The Ukrainian military has announced the death of three of its soldiers in a fresh wave of clashes between government troops and pro-Russia forces in the country’s troubled east.
"Over the past 24 hours, as a result of the hostilities, three Ukrainian soldiers have been killed and eight more wounded,” Andriy Lysenko, a spokesman for Ukraine’s military, said on Monday.
Lysenko said the fatalities occurred as a result of "escalated" violence around the eastern Donetsk region and the strategic portal city of Mariupol, which is currently held under Ukrainian government’s control.
The spokesman further noted that the fighting has intensified compared to a month ago and accused pro-Russia forces of "actively using heavy weapons" including a Grad multi-rocket launcher.

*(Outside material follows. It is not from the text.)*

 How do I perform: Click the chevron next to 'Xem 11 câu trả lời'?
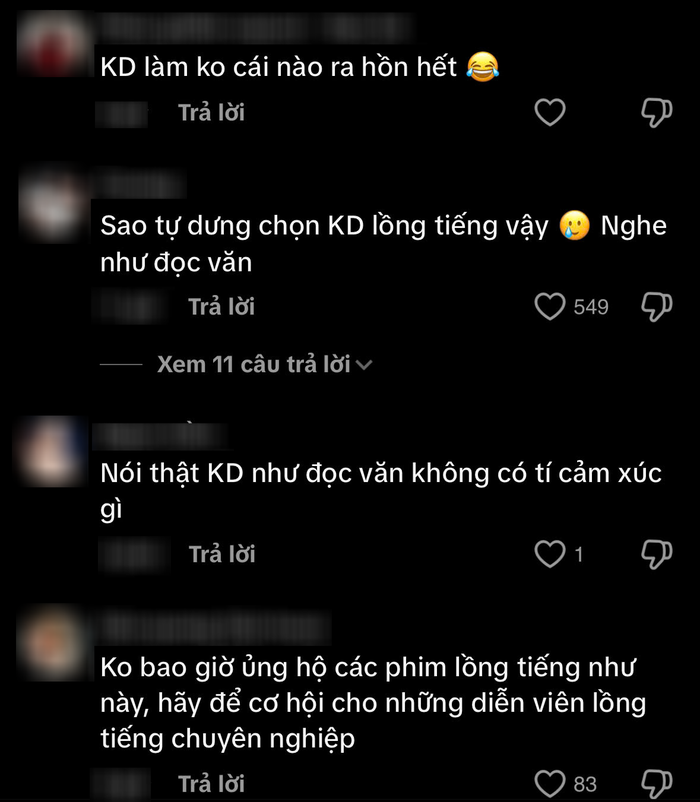point(364,365)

The new development comes a day after five Ukrainian soldiers were killed and four others sustained injuries in clashes near the volatile Donetsk region, bringing the death toll to at least eight over the past two days.
Earlier this month, France and Germany held a round of talks with Kiev and Moscow in the German capital of Berlin as part of mediation efforts to try to hammer out a lasting peace deal in Ukraine conflict but no consensus was reached over the issue.
Conflict erupted in eastern Ukraine after people in the country’s Black Sea Crimean Peninsula voted for unification with Russia in March 2014. The West describes the development as Moscow’s annexation of the territory. The US and its allies in Europe also accuse Moscow of having a major hand in the crisis in eastern Ukraine, a charge that Moscow denies.
Ukraine’s eastern provinces of Donetsk and Lugansk have witnessed deadly clashes between pro-Moscow forces and the Ukrainian army since Kiev launched military operations later in April 2014 to crush pro-Moscow protests there.
The crisis has left over 9,300 people dead and over 21,000 others injured, according to the United Nations.
In September 2014, the government in Kiev and the pro-Russians signed a ceasefire agreement in the Belarusian capital city of Minsk in a bid to halt the clashes in Ukraine’s eastern regions.
They agreed on 12 points, including pulling back heavy weapons, releasing prisoners, setting up a buffer zone on the Russia-Ukraine border, and allowing access to international observers.
The warring sides also inked another truce deal, dubbed Minsk II, in February 2015 under the supervision of Russia, Germany and France.
Since then, however, both parties have on numerous occasions accused each other of breaking the ceasefire.